Work to be completed >>
Return everything from the line containing "is (2576, 1316)." down to the line containing "The width and height of the screenshot is (2576, 1456). Describe", with both of those lines included, repeating each one exactly.

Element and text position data
================

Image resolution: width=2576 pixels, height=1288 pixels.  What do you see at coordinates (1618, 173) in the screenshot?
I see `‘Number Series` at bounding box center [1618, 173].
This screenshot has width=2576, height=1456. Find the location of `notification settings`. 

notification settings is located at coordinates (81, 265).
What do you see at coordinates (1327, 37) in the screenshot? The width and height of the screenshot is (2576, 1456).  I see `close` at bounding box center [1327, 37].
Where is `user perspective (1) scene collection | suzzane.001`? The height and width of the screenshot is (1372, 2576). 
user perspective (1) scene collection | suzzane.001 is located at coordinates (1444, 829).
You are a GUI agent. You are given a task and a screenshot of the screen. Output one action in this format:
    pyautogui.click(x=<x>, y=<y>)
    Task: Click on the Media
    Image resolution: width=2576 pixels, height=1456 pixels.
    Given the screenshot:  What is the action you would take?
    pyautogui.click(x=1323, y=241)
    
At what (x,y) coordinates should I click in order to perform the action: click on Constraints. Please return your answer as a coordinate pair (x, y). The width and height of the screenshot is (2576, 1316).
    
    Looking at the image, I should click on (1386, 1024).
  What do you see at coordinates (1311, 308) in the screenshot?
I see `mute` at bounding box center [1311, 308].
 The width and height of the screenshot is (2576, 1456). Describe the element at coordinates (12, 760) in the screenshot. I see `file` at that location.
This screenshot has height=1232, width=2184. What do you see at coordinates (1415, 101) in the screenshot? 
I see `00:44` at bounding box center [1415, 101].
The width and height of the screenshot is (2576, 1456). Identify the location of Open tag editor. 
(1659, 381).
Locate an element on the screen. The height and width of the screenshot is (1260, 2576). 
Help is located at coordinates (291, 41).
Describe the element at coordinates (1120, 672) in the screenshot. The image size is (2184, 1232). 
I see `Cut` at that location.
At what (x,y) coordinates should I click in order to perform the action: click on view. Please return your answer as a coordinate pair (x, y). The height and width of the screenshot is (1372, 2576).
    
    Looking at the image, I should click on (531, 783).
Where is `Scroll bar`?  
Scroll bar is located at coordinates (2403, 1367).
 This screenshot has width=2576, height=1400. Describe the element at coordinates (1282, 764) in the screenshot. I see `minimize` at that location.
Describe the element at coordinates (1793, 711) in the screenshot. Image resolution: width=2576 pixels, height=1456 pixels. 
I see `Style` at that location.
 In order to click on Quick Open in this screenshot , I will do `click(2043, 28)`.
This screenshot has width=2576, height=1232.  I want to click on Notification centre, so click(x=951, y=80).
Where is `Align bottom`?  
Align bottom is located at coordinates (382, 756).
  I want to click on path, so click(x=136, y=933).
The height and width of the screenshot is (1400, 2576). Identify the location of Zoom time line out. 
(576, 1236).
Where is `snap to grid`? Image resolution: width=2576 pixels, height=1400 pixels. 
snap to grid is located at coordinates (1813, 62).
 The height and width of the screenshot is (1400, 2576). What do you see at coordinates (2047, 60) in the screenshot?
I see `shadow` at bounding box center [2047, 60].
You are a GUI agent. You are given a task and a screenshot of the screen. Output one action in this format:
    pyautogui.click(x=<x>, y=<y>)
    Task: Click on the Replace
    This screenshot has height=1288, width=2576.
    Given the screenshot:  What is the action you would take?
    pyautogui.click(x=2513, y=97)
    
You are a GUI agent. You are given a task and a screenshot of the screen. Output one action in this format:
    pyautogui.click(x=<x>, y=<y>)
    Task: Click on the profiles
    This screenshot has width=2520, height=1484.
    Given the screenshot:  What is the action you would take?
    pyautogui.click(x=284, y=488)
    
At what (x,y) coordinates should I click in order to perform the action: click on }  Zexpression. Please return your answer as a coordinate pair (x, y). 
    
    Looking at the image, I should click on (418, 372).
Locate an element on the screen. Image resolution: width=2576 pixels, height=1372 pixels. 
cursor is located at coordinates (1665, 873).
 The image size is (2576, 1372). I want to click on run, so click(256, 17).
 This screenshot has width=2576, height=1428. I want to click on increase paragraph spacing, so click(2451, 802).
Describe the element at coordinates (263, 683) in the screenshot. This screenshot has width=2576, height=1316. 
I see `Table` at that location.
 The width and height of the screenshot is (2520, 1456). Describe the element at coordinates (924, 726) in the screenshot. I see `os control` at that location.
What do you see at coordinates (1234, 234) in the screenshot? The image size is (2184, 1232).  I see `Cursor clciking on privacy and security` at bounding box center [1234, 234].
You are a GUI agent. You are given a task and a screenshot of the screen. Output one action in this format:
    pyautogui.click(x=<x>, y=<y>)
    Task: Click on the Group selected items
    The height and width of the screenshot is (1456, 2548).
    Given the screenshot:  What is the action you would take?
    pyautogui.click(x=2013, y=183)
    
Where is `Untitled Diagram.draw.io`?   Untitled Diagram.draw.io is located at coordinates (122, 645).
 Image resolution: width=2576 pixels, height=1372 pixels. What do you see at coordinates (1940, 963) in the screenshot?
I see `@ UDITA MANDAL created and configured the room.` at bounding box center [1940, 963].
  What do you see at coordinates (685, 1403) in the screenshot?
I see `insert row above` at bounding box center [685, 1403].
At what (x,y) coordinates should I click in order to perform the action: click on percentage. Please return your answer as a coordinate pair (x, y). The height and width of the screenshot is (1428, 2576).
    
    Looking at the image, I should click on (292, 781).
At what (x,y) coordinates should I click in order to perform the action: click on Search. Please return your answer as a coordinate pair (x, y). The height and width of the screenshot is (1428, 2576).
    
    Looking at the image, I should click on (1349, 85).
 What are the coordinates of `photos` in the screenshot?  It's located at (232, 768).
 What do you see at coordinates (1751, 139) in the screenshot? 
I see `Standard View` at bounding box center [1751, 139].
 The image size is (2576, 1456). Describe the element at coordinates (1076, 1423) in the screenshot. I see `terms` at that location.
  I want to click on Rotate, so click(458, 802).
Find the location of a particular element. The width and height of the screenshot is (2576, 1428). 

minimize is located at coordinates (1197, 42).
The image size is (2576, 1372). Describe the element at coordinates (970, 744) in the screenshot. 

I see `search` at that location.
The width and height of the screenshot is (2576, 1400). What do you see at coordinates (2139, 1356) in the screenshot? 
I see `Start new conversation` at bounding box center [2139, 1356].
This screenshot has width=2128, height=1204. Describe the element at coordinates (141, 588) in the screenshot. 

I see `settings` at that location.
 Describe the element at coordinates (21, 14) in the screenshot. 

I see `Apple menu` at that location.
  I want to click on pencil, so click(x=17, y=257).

================

Final result >>
At what (x,y) coordinates should I click in order to perform the action: click on Constraints. Please return your answer as a coordinate pair (x, y). The width and height of the screenshot is (2576, 1316).
    
    Looking at the image, I should click on (1386, 1024).
  What do you see at coordinates (1311, 308) in the screenshot?
I see `mute` at bounding box center [1311, 308].
 The width and height of the screenshot is (2576, 1456). Describe the element at coordinates (12, 760) in the screenshot. I see `file` at that location.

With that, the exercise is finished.